Un individuo alto, de cabello blanco trenzado con cuentas de hueso, se adelantó. En sus manos sostenía un collar de dientes humanos.
—K'varth nor'agal —entonó, extendiendo los brazos hacia la estatua.
La multitud repitió la frase, una letanía que vibró en los huesos de los atrapados. El hombre se acercó a Daniel, tocando su herida con dedos largos y afilados. Era el líder, el guía, el adepto supremo.
—Ya tenemos al primero —dijo en un español perfecto—. La deidad prefiere la sangre de los más inocentes... esta noche tienes suerte, aceptará la suya.
Álvarez, la única que no tenía una cinta que le cubría la boca, tiró de sus ataduras. Las cuerdas cortaron su piel.
—¡No! —gritó—. ¡Por qué están haciendo esto!
El líder giró hacia su ubicación, sonriendo. Sus dientes estaban limados en punta.
—Tú... entiende. Su sangre lleva la culpa. —señaló a su compañero—. Él lleva la arrogancia. —Finalmente, a la mujer desconocida—. Ella... ya está vacía.
Risas agudas estallaron entre la multitud. Alzó una mano, y el silencio cayó de golpe.
—Todos son dignos.
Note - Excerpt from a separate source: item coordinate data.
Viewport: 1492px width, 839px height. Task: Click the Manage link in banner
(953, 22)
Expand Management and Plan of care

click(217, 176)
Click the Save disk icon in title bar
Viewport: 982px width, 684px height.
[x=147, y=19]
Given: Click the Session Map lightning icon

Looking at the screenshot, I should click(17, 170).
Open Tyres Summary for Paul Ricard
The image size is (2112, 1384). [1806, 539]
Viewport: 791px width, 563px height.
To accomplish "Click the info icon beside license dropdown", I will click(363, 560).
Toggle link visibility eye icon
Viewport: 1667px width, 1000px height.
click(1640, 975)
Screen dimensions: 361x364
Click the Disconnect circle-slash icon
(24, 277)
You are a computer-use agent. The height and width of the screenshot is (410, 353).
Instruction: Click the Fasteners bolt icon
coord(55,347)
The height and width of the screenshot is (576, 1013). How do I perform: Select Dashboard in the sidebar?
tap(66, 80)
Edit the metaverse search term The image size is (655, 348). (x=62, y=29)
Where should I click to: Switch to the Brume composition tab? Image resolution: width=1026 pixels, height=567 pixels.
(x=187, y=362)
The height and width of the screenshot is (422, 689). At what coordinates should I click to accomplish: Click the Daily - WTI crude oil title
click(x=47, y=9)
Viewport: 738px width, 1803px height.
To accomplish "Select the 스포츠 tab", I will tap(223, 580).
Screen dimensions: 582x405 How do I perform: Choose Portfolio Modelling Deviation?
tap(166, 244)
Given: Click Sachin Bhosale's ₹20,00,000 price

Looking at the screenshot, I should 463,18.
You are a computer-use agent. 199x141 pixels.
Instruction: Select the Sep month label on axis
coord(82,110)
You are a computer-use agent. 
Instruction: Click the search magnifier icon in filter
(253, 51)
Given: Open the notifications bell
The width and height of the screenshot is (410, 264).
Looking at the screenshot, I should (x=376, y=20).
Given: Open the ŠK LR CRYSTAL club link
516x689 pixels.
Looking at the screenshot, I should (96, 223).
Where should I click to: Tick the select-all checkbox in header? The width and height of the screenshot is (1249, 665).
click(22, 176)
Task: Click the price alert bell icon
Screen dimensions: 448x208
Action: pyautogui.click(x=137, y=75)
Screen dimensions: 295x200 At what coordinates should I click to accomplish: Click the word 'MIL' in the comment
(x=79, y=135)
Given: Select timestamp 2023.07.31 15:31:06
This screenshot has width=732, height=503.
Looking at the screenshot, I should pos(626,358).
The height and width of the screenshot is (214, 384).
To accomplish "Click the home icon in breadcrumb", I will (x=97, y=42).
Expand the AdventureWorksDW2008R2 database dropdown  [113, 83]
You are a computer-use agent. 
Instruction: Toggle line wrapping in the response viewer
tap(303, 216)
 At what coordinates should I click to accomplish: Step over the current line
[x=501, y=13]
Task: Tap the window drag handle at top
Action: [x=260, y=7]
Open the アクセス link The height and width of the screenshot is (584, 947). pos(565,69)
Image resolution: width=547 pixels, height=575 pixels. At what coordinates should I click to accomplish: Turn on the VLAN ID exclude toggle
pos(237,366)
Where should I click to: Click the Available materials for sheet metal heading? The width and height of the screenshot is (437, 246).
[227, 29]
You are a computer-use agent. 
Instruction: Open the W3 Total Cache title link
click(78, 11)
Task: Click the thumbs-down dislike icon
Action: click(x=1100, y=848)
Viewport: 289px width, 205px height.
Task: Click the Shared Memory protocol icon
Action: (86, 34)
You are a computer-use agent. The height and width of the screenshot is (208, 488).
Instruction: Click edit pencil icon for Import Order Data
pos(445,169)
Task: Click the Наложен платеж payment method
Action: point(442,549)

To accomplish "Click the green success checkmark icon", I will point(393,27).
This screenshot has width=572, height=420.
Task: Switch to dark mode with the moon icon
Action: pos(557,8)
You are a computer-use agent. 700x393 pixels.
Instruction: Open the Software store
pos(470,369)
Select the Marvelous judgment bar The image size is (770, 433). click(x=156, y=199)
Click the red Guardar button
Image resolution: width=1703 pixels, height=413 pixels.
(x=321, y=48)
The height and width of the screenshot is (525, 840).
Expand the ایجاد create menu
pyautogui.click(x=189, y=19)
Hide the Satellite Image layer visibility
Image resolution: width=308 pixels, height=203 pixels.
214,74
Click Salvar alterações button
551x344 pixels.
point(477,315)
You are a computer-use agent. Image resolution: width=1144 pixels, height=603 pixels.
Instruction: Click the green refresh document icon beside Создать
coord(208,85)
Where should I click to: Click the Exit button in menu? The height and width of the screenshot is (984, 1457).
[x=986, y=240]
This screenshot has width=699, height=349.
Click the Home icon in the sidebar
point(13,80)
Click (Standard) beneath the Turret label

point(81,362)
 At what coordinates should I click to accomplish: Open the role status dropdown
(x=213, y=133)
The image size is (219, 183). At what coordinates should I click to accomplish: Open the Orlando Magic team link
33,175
Todos... serán consumidos.
De la estatua brotó un gemido, profundo y orgánico. Los ojos vacíos comenzaron a supurar un líquido ambarino. El altar tembló.
Camila cerró los ojos, buscando en su mente un plan, una debilidad, cualquier cosa. Solo encontró la imagen de su padre descompuesto, susurrando: Ahora debes aceptar el juicio que se nos ha impuesto.